This information led to the use the following parameter:

feature=+esi_disable_xml_check

But obviously this wasn't enough.

Understanding the exact ESI content

Once again it was time to put Systems and Developer heads together. How exactly does the content look like which is included through ESI? How does the include syntax look like?

It turned out the developers used the ESI tags the following way in the source code:

<!--esi <esi:include src=“/includes/esiContent”/> -->

And the loaded/included content would be a JavaScript content.

RTFM - again

Meanwhile moved on to Varnish 6.0, the ESI documentation was read again and interestingly this contains much more information now:

Doing ESI on JSON and other non-XML'ish content
Varnish will peek at the first byte of an object and if it is not a "<" Varnish assumes you didn't really mean to ESI process.

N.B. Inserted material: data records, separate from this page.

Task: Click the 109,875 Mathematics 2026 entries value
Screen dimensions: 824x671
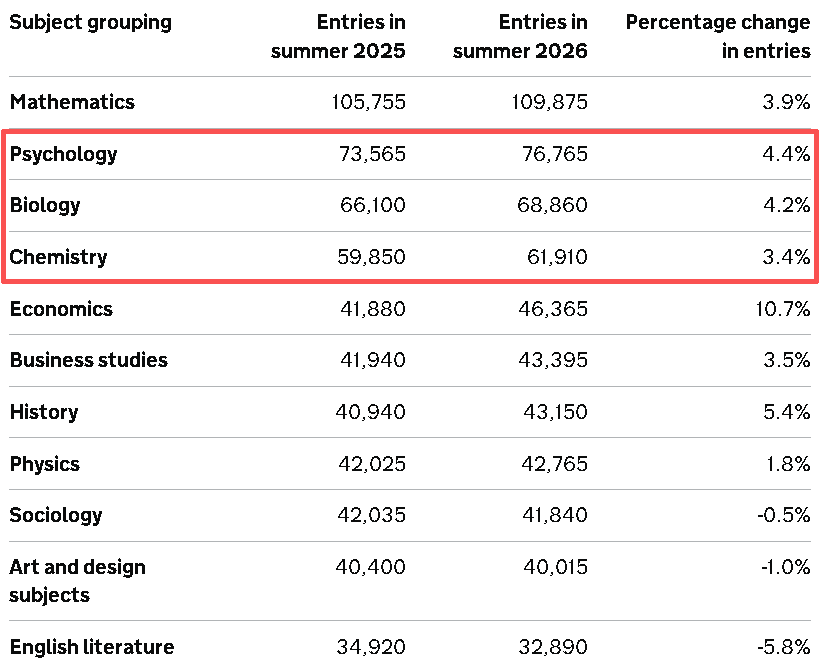Action: click(549, 102)
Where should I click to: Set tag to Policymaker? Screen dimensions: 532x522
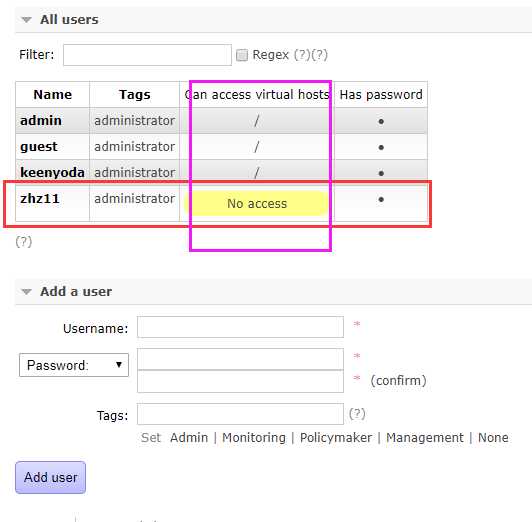point(336,438)
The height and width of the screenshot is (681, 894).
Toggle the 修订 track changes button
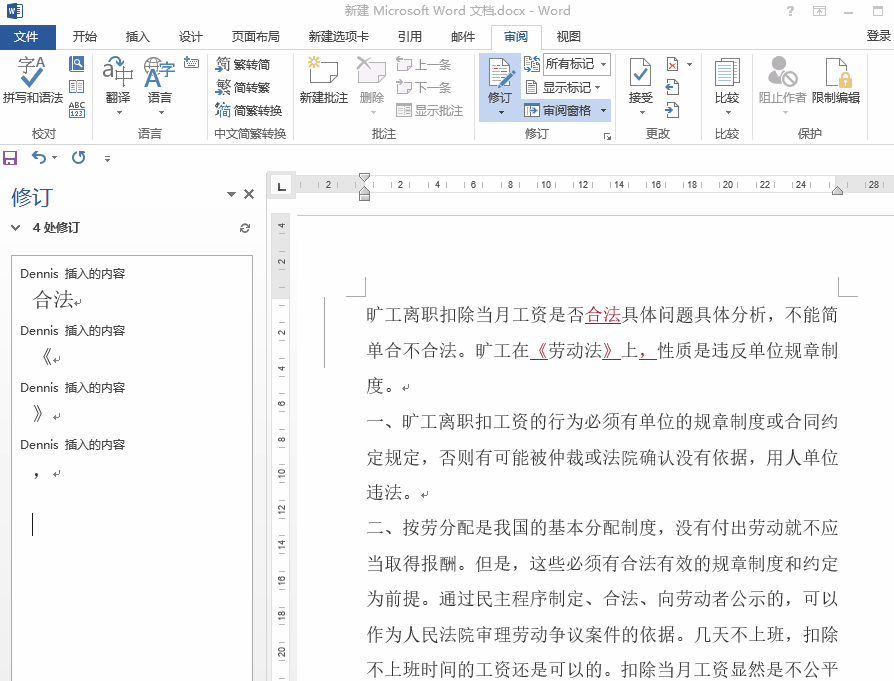[x=499, y=80]
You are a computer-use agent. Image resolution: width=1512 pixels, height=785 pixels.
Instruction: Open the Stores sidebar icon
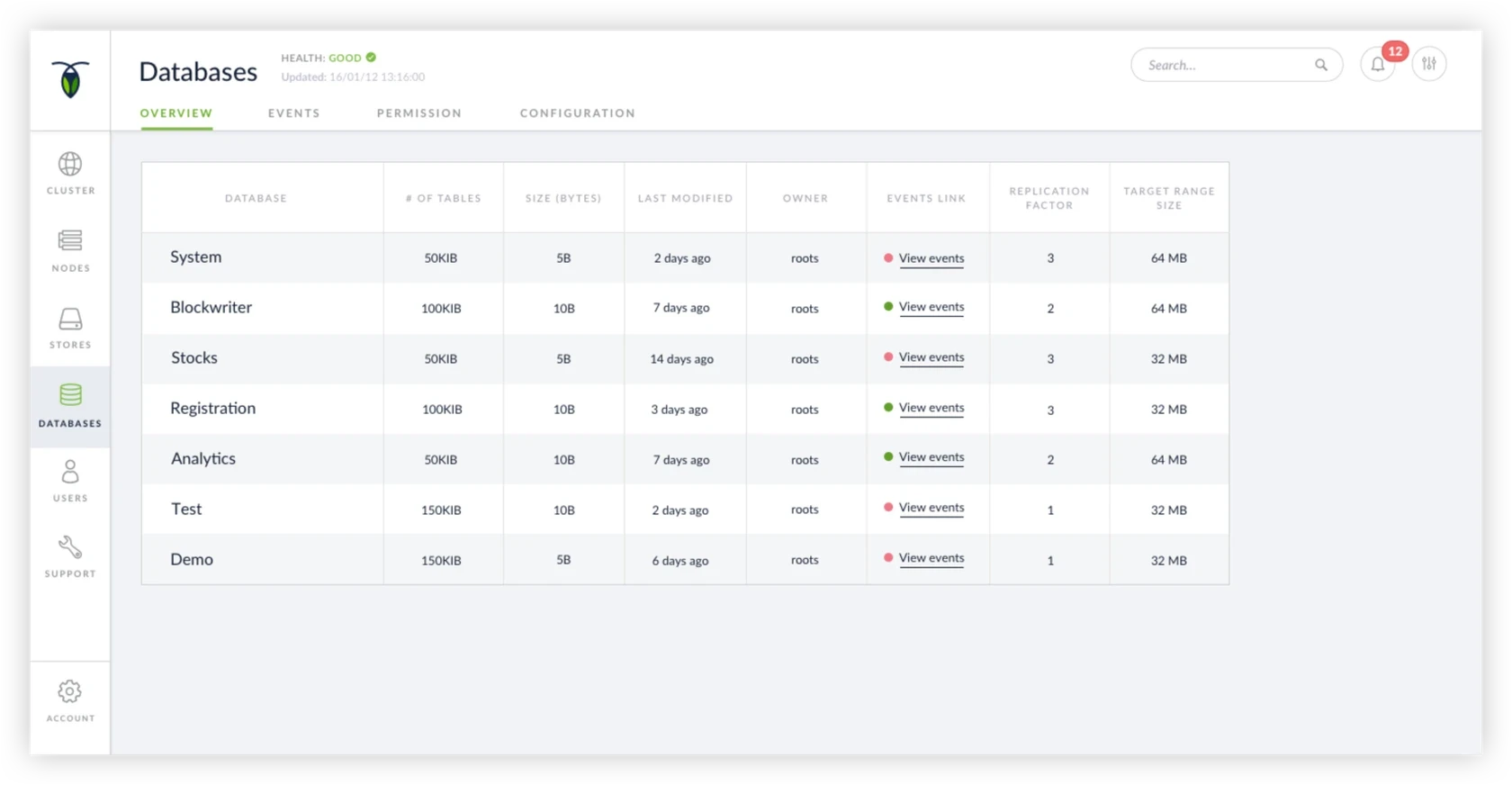(x=70, y=327)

You can alter this behaviour by:

param.set feature +esi_disable_xml_check


Ignoring BOM in ESI objects
If you backend spits out a Unicode Byte-Order-Mark as the first bytes of the reponse, the "<" check will fail unless you set:

param.set feature +esi_remove_bom

ESI on invalid XML
The ESI parser expects the XML to be reasonably well formed, but this may fail if you are ESI including non-XML files. You can make the ESI parser disrecard anything but ESI tags by setting:

param.set feature +esi_ignore_other_elements

ESI includes with HTTPS protocol
If ESI:include tags specify HTTPS protocol, it will be ignored by default, because varnish has no way to fetch it encryption enabled. If you want to treat HTTPS in ESI:include tags as if it were HTTP, set:

param.set feature +esi_ignore_https

Interesting, another parameter esi_ignore_other_elements is mentioned, specifically when using non-xml files!

The parameter was added using varnishadm:

root@varnish:~# varnishadm -n varnish-instance
200        
-----------------------------
Varnish Cache CLI 1.0
-----------------------------
Linux,4.4.0-168-generic,x86_64,-junix,-smalloc,-sdefault,-hcritbit
varnish-plus-6.0.5r3 revision b70503bcbcb5ddf303a515ffc8c07637b6e9329b

Type 'help' for command list.
Type 'quit' to close CLI session.

varnish> param.set feature +esi_ignore_other_elements
200

varnish> param.show feature
200       
feature
        Value is: +esi_disable_xml_check,+esi_ignore_other_elements
        Default is: none

        Enable/Disable various minor features.
           none                       Disable all features.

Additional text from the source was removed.